MUSIC Node-to-node encryption using SSL



Preparing SSL certificates for development:

Step 1 : Creating SSL Certificates on all nodes:

We need to create SSL certificates on all the nodes that consists of keystore and truststore. Keystore contains private key and truststore contains SSL certificate of self and other nodes.
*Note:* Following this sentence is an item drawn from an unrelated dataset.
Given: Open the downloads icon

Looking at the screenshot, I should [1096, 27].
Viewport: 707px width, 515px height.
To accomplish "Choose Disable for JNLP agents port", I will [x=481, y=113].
Perform below steps in CASANDRA_HOME\conf folder.

 

Create node1 certificate

keytool -genkey -keyalg RSA -alias node1 -validity 36500 -keystore .keystore -storepass cassandra -keypass cassandra -dname "CN=vm-music-01, OU=None, O=None, L=None, C=None"


Export node1 cert to keystore

keytool -export -alias node1 -file node1.cer -keystore .keystore


Export node1 cert to truststore

keytool -import -v -trustcacerts -alias node1 -file node1.cer -keystore .truststore


Sameway create node2 cert using above 3 step and ftp node2.cer file to node1

scp -P 22 node2.cer <userid>@135.197.226.110:/tmp


Add node2.cer to truststore of node1

keytool -import -v -trustcacerts -alias node2 -file tmp/node2.cer -keystore .truststore

 

Step 2: Update Cassandra.yaml file:

On each node under server_encryption_options: change encryption to point to conf folder and with the password that was created used in Step 1.

For development 

server_encryption_options:              
  internode_encryption: all
  keystore: /conf/.keystore
  keystore_password: cassandra
  truststore: /conf/.truststore
  truststore_password: cassandra
  require_client_auth: true

Preparing SSL certificates with a self-signed CA:

 

Step 1 : Creating SSL Certificates on all nodes:

Create conf file in one of the node .

 

gen_rootCa_cert.conf

 

[ req ]
distinguished_name  = req_distinguished_name
prompt              = no
output_password     = cassandra
default_bits        = 2048
 
[ req_distinguished_name ]
C                   = US
O                   = AT&T
OU                  = Research
CN                  = rootCa



 

Create a root CA certificate and key using above created conf file.

sudo openssl req -config gen_rootCa_cert.conf -new -x509 -nodes -subj /CN=rootCa/OU=Research/O=AT&T/C=US/-keyout rootCa.key -out rootCa.crt
-days 365

 

Generate public/private key pair and keystore for each node (example is on node3):

 

 sudo keytool -genkeypair -keyalg RSA -alias node3 -keystore node3.jks -storepass cassandra -keypass cassandra -validity 365 -keysize 2048 -dname "CN=VM Node 03, OU=Research, O=ATT, C=US"



 

Export certificate signing request (CSR) for each node:

 sudo keytool -certreq -keystore node3.jks -alias node3 -file node3.csr -storepass cassandra -keypass cassandra -dname "CN=VM Node 03, OU=Research, O=ATT, C=US"



 

Sign node certificate with rootCa for each node

 sudo openssl x509 -req -CA rootCa.crt -CAkey rootCa.key -in node3.csr -out node3.crt_signed -days 365 -CAcreateserial -passin pass:cassandra



 

Import rootCa certificate to each node keystore

 sudo keytool -importcert -keystore node3.jks -alias rootCa -file rootCa.crt -noprompt -keypass cassandra -storepass cassandra



 

Import node's signed certificate into node keystore for each node

 sudo keytool -importcert -keystore node3.jks -alias node3 -file node3.crt_signed -noprompt -keypass cassandra -storepass cassandra



 

Create a server truststore. The truststore file must be copied to each node

 sudo keytool -importcert -keystore cluster-truststore.jks -alias rootCa -file rootCa.crt -noprompt -keypass cassandra -storepass cassandra



 

Copy the each node keystore file to each node. node3.jks was created and this jks should be copied to other nodes.



Step 2: Update Cassandra.yaml file:

On each node under server_encryption_options: change encryption to point to conf folder and with the password that was created used in Step 1.

server_encryption_options:              
  internode_encryption: all
  keystore: /conf/node3.jks
  keystore_password: cassandra
  truststore: /conf/cluster-truststore.jks
  truststore_password: cassandra
  require_client_auth: true
  protocol: TLS
  algorithm: SunX509
  store_type: JKS
  cipher_suites: [TLS_RSA_WITH_AES_256_CBC_SHA]
  require_client_auth: true

 

restart cassandra and execute below command you should see message "Starting Encrypted Messaging Service on SSL port 7001"

grep SSL install_location/logs/system.log

 

Step 3 : To run cqlsh with SSL encryption:

create a .cassandra/cqlshrc file and update as below

 

[connection]
factory = cqlshlib.ssl.ssl_transport_factory
[ssl]
validate = false



Turning Off SSL communication

The default usage of MUSIC does not involve SSL. So Simply undo the configurations to the cassandra.yaml suggested above to revert to non-SSL usage.